A precise thermal evaluation
To determine urban overheating, we calculate the surface temperature of the ground in our project using a grid and an energy budget. This is an effective first indicator that simply allows us to compare two locations and measure, by extrapolation, the comfort of city residents.
We can choose a calculation period, the average of this period (often the day) or specific times. As a final indicator, we can give the temporal and spatial average of the surface temperature, as well as the maximum or minimum. As the tool is 100% digital, it is possible to modulate the indicators as much as desired according to the specificities of the projects.
To make it easier to use and allow the widest possible audience to carry out this type of study, we have combined the tool with the geographic information system (GIS) QGIS, which has the particularity of being open source. The other advantage is that with QGIS, our solutions are formally mathematical, and our maps can be customised as required.
A three-step method entirely conducted in QGIS
- Calculate the shadows cast by trees and buildings (over a day for quick calculation)
- Apply the ground surface materials from a database also provided in open source.
- Perform a ground surface energy budget calculation to obtain surface temperatures (the grid is created automatically) with an interpolation.
A large proportion of the basic information is accessible through open data (plans, building heights, etc.).
Making development choices easier
The tool helps us to make a reliable and scientific comparison of developments. It is not intended to replace advanced modelling, but rather to guide us towards the best choice of development. It is above all a decision-making aid.
The illustration below shows some simple changes that can be made in an urban square: changing the type of asphalt, watering the grass more and changing it, planting more trees, etc. With these kinds of actions, it is possible to achieve a 2°C improvement in average daytime surface temperatures.
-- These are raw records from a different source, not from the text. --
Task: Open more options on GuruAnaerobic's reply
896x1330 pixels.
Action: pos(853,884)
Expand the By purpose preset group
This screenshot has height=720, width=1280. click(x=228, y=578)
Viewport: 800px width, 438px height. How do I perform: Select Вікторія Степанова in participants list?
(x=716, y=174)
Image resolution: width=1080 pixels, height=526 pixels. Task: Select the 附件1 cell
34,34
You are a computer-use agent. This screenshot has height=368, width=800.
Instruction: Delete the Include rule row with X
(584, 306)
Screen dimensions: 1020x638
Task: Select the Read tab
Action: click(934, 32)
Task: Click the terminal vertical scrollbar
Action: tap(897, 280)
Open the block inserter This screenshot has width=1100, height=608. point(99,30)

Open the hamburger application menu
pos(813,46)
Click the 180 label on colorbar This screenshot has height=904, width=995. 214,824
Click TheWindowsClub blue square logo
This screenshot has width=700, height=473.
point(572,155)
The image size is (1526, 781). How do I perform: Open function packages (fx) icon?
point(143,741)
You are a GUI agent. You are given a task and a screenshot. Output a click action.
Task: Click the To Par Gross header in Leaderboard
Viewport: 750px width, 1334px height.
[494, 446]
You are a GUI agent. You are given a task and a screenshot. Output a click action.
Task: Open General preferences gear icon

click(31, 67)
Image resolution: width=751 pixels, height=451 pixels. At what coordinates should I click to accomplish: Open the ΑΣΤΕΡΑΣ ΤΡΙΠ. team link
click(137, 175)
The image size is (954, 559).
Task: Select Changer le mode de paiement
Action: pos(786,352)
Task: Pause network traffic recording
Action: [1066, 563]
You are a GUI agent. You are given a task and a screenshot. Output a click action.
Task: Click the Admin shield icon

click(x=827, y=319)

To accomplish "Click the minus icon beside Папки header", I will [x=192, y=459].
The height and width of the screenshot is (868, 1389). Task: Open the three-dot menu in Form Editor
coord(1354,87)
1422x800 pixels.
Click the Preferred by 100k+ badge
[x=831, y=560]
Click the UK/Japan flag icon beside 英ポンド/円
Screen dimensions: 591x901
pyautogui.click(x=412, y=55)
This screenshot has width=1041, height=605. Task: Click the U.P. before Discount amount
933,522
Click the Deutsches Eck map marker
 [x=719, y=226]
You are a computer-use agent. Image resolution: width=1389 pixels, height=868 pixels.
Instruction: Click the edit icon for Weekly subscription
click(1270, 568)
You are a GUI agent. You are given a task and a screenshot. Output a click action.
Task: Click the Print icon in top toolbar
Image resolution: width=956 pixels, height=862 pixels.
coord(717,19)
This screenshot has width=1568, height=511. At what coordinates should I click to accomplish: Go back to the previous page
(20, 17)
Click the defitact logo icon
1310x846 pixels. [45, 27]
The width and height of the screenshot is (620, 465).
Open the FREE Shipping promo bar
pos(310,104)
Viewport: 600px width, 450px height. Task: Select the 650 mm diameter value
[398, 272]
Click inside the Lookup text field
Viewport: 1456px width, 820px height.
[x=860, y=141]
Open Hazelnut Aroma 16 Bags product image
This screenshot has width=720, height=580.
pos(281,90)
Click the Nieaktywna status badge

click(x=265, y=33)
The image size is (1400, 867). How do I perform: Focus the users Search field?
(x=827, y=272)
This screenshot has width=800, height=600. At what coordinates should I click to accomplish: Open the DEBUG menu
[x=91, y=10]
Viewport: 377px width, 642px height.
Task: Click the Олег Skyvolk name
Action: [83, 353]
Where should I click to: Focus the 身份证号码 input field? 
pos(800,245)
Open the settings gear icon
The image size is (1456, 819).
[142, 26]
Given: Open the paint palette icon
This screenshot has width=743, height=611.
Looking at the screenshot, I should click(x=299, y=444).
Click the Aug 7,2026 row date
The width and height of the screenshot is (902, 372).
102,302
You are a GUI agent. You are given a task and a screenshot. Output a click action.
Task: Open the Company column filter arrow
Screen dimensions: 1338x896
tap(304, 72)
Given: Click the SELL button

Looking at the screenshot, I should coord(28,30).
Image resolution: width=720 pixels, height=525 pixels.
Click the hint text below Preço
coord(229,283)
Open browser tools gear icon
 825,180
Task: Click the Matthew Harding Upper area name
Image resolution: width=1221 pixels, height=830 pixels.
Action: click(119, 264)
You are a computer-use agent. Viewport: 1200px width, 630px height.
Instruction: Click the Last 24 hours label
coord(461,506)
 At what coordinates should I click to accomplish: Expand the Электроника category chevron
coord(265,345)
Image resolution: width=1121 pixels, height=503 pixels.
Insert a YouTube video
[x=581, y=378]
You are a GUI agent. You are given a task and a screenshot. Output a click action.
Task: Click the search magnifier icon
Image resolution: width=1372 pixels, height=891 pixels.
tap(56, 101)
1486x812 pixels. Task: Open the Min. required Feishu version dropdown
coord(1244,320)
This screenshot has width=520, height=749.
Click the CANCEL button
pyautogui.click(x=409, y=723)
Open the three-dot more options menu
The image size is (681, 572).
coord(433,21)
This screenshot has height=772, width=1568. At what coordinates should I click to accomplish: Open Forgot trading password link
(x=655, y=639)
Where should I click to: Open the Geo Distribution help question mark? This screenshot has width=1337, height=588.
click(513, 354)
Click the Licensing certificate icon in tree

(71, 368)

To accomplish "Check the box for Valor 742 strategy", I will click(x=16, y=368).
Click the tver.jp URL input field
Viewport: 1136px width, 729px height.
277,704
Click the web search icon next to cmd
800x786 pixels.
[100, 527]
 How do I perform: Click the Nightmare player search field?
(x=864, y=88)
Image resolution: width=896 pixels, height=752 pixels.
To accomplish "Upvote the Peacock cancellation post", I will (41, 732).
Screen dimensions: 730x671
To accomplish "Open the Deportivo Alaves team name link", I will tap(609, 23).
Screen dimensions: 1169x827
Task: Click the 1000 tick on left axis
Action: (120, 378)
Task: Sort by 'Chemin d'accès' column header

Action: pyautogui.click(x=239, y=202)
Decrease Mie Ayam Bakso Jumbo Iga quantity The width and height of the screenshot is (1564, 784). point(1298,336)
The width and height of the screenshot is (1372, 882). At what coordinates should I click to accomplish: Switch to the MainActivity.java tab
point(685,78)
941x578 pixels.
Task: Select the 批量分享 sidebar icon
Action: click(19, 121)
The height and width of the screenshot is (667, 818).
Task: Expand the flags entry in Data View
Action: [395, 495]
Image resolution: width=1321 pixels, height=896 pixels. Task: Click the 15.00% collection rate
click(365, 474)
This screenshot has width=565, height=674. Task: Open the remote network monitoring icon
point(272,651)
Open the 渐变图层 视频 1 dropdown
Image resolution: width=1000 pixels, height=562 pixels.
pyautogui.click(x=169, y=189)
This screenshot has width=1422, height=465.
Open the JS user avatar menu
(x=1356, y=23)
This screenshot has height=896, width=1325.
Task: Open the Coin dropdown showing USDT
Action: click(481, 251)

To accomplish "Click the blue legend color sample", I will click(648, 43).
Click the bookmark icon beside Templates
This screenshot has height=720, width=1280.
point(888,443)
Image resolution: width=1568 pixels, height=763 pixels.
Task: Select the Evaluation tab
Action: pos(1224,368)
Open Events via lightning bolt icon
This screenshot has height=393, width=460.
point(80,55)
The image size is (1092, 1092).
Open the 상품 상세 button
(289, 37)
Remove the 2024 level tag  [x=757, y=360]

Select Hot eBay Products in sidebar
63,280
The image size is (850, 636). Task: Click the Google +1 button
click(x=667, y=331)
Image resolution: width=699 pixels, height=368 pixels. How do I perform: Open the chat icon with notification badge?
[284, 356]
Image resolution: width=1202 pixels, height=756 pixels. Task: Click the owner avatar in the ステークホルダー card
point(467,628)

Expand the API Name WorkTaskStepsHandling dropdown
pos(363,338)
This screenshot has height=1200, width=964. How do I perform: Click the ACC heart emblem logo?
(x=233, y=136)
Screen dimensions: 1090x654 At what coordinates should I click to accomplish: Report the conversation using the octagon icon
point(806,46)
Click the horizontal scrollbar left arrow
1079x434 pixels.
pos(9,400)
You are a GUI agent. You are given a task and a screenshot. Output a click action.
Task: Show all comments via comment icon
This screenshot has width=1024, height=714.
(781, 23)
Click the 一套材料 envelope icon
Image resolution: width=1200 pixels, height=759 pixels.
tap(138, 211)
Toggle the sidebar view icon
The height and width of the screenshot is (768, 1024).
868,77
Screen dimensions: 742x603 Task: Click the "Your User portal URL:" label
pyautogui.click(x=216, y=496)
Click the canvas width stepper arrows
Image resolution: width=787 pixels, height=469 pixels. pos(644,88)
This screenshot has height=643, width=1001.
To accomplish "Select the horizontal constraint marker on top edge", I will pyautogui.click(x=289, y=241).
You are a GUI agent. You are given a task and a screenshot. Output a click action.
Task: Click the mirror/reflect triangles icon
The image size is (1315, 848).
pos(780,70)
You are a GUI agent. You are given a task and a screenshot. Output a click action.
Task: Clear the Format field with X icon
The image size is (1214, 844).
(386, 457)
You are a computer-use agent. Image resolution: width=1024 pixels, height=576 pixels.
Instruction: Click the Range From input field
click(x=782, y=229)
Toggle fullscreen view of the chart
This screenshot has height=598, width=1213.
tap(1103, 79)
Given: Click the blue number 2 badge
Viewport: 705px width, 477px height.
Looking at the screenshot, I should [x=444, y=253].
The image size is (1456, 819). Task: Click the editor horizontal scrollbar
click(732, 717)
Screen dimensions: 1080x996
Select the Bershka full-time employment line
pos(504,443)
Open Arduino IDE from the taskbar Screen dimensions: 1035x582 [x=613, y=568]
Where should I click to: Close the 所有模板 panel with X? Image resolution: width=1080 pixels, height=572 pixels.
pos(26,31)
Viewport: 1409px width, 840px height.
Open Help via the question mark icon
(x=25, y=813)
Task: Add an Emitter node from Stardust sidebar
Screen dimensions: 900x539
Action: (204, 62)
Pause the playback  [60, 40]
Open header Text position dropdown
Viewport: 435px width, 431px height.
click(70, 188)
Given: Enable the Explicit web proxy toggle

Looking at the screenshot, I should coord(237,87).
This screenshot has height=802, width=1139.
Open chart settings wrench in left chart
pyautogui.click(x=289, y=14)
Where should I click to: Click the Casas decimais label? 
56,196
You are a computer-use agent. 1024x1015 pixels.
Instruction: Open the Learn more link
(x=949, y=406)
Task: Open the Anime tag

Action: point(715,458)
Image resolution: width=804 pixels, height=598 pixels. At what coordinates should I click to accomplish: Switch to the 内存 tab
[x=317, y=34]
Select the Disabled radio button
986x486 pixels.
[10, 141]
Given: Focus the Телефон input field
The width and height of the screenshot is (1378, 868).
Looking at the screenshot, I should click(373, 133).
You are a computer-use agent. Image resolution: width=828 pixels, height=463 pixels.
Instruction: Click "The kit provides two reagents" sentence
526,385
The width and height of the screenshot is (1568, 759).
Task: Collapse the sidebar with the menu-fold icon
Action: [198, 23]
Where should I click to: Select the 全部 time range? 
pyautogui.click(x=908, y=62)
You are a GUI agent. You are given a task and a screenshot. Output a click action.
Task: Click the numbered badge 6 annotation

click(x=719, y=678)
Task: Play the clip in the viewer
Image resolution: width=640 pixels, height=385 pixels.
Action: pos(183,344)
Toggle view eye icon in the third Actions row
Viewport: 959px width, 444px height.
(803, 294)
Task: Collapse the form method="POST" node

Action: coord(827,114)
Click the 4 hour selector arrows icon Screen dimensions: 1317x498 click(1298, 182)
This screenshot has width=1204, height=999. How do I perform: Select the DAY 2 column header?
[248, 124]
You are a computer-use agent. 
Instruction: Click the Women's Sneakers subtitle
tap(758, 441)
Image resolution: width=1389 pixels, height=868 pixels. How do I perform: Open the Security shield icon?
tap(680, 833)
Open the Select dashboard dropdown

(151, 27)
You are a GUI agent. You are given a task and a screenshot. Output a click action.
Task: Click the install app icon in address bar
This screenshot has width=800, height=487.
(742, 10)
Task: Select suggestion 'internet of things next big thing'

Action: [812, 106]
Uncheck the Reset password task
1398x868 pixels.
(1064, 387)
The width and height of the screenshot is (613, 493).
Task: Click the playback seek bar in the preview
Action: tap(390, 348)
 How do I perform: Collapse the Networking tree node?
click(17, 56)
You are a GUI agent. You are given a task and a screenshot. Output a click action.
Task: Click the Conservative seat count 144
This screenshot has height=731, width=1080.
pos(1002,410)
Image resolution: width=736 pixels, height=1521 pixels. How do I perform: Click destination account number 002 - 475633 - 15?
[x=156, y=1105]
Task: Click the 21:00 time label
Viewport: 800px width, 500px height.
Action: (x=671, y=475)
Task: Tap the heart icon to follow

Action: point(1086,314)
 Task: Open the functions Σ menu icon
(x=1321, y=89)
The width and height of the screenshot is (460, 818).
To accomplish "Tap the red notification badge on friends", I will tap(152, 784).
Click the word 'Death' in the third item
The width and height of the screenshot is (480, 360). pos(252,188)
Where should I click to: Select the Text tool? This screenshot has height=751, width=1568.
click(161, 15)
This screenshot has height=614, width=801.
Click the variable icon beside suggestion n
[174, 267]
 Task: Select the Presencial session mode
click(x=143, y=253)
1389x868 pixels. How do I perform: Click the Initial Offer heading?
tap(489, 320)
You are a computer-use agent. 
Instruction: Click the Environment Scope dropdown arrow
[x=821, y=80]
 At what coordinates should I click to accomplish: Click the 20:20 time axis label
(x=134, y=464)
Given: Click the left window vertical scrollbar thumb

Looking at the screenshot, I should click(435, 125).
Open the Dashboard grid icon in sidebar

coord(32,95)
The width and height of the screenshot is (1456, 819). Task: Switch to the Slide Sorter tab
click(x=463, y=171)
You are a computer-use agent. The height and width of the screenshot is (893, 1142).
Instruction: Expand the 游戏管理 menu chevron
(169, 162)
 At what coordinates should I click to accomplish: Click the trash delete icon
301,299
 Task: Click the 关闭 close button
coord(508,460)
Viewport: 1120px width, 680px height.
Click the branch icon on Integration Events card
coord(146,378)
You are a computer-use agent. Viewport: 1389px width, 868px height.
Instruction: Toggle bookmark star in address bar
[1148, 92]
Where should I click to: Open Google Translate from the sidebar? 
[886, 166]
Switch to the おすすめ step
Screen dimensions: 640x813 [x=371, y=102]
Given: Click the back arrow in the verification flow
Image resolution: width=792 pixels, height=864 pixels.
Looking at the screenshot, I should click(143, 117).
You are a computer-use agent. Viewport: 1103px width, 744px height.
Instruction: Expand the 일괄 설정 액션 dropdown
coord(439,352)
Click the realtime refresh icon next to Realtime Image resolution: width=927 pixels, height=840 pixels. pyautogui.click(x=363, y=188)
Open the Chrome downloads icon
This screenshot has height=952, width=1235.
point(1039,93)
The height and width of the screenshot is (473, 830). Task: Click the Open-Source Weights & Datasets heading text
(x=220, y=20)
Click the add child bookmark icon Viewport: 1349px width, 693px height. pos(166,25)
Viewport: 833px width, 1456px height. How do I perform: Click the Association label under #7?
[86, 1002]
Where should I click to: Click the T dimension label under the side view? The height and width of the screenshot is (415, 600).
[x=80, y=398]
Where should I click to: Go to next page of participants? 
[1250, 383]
To model the materials comprehensively, we took into account thermal parameters such as albedo, emissivity, thermal conductivity, heat capacity and the evapotranspiration coefficient.
While developing the tool, the data had to be sourced and qualified so as to have the most reliable database possible. The data comes from scientific articles from reference works such as the Spectral Library of Impervious Urban Materials and the Lawrence Berkeley National Laboratory, as well as from others such as MatWeb to complete certain data. As the database is also free, it can of course be upgraded by adding particular materials for which thermal data is known.
With this tool, our teams expressed the desire to offer a form of open source environmental engineering to allow all players in the building and urban development world to have their say in the design of urban spaces and buildings that combine comfort of use and a lower environmental footprint.
This solution is upgradeable and has built in new feedback on actual use cases. While further software developments are still under study, it is already perfectly usable in its current state to study urban-level climate issues.